Almanya’nın Türkleri ’Romalı köle’ mi

ALMANYA’da, Hürriyet’in kamuoyuna duyurduğu Türklerin temsil sorunu gündeme damgasını vurdu.

CHP Genel Başkanı Deniz Baykal’ın, Münih’teki temasları sırasında Türk örgütleri temsilcileri "Anayasa gereği oy hakkı olan 2.4 milyon kişi olarak burada seçme ve seçilme hakkımızın verilmesini istiyoruz?" diye bastırdılar. Baykal, bu konuya sıcak baktığını yineledi. Çıkartılacak bir yasa ile sorunun sonbahardaki genel seçimlere yetiştirilebileceğini söylüyor. Yalnız posta ile oy kullanma konusunda ’suiistimal’e yönelik endişeleri olduğunu da vurguladı.

Son gelişmeler karşısında bazı Alman siyasetçilerinin "Almanya’da oy kullanılması yönünde sıkıntı yok" biçimindeki görüşlerine karşılık, AKP hükümeti ise dikkat çekici bir şekilde ’soğuk’ bakıyor.

Türk Araştırmalar Merkezi Direktörü Faruk Şen’in geçen hafta Ankara’da yaptığı temaslar hakkında burada yaptığı açıklamada, Avrupa sınırları Almanya, Hollanda, Belçika, İngiltere ve diğer olmak üzere beş seçim bölgesi belirlenebileceğini söylüyor. Avrupalı Türk seçmenler 26 başkonsolosluğumuzda bir veya birkaç gün süreyle oylarını verebilirler.

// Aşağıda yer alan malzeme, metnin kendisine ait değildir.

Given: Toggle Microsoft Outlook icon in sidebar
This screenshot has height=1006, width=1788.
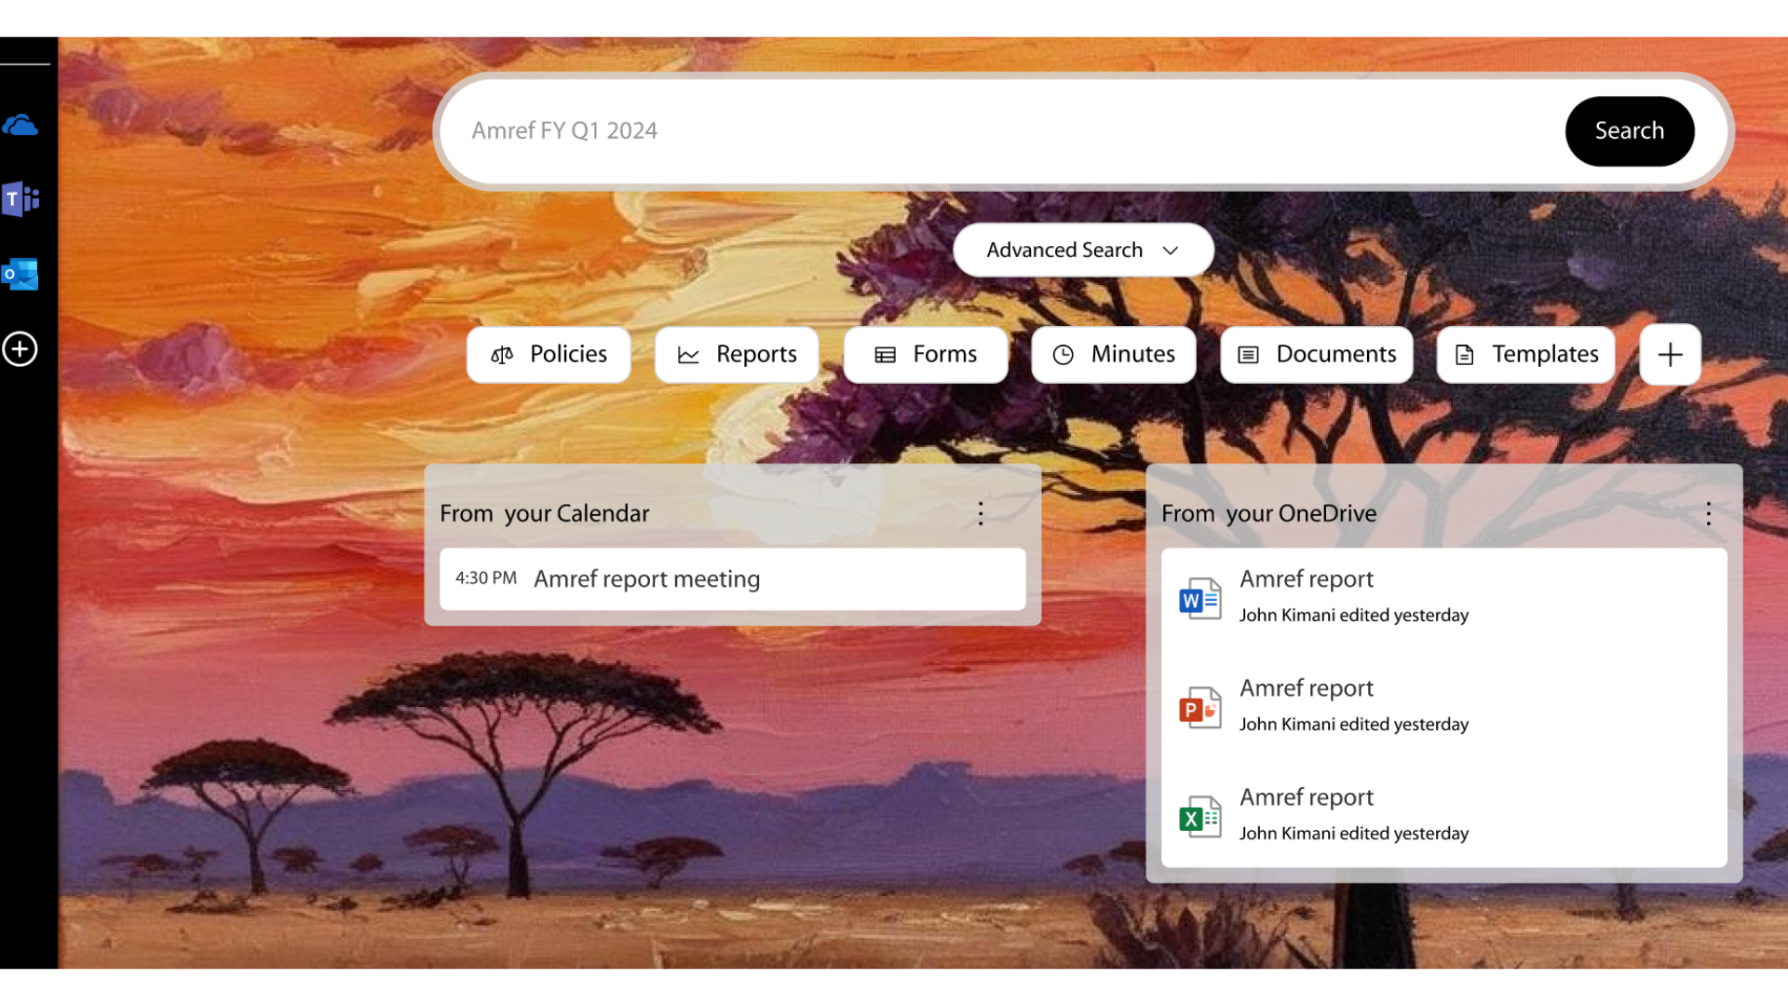Looking at the screenshot, I should click(x=22, y=275).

AKP bu konuya neden uzak duruyor?

Şen’e göre, bu duruş İslami holdinglere para kaptıran Avrupalı Türk’ün AKP’ye uzak durduğu inancından kaynaklanıyor. Ancak yapılan araştırmalar sonucu Avrupalı Türk oy kullanacak olursa AKP’nin birinci, CHP’nin ikinci ve MHP’nin de üçüncü parti olarak Avrupa sandığına yansıyacağı tahminleri yapılıyor. Eğer Avrupa’da oy kullanma sorunu çözümlenirse İstanbul, Ankara ve İzmir’den sonra üçüncü büyük seçim çevresi sayılabilecek; yine tahminlere göre 10 veya 15 milletvekili seçilebilecek.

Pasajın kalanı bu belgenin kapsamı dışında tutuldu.